[Problem to work on]
Copy the lines starting at the one containing "Task: Click the '104' view count number" and ending at the one containing "point(456,48)", with "screenshot" swapped for "screen capture" and nothing else altered.

[Supplied entries]
- - - - - - -
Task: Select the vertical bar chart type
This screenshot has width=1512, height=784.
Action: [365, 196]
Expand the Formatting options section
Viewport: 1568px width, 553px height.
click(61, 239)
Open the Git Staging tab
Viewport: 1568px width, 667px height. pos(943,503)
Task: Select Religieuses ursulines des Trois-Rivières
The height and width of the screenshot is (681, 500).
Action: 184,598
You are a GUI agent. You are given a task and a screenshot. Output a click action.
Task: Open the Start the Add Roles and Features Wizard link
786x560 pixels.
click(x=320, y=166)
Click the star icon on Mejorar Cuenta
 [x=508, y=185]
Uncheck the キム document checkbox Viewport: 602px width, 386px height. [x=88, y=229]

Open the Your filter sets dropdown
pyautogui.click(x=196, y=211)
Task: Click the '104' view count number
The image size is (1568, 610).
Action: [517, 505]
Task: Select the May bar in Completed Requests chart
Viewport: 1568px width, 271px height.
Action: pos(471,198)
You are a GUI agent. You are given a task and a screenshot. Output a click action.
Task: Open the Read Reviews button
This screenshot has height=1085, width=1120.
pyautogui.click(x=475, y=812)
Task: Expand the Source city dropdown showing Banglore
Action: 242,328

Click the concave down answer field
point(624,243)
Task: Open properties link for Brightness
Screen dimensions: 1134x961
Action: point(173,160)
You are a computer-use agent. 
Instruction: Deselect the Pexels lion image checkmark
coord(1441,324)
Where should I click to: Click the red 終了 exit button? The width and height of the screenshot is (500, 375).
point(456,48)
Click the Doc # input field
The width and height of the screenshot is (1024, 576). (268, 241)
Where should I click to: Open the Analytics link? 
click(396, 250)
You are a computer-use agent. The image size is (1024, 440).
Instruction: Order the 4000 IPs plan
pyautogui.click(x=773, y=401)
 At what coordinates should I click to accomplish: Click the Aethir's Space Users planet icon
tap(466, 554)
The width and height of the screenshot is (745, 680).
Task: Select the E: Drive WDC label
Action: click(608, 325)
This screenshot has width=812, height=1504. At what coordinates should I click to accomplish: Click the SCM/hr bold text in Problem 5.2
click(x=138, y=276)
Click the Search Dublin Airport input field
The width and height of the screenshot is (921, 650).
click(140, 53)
- - - - - - -
[Solution to this problem]
Task: Click the '104' view count number
The image size is (1568, 610).
Action: [517, 505]
Task: Select the May bar in Completed Requests chart
Viewport: 1568px width, 271px height.
Action: pos(471,198)
You are a GUI agent. You are given a task and a screen capture. Output a click action.
Task: Open the Read Reviews button
This screen capture has height=1085, width=1120.
pyautogui.click(x=475, y=812)
Task: Expand the Source city dropdown showing Banglore
Action: 242,328

Click the concave down answer field
point(624,243)
Task: Open properties link for Brightness
Screen dimensions: 1134x961
Action: point(173,160)
You are a computer-use agent. 
Instruction: Deselect the Pexels lion image checkmark
coord(1441,324)
Where should I click to: Click the red 終了 exit button? The width and height of the screen capture is (500, 375).
point(456,48)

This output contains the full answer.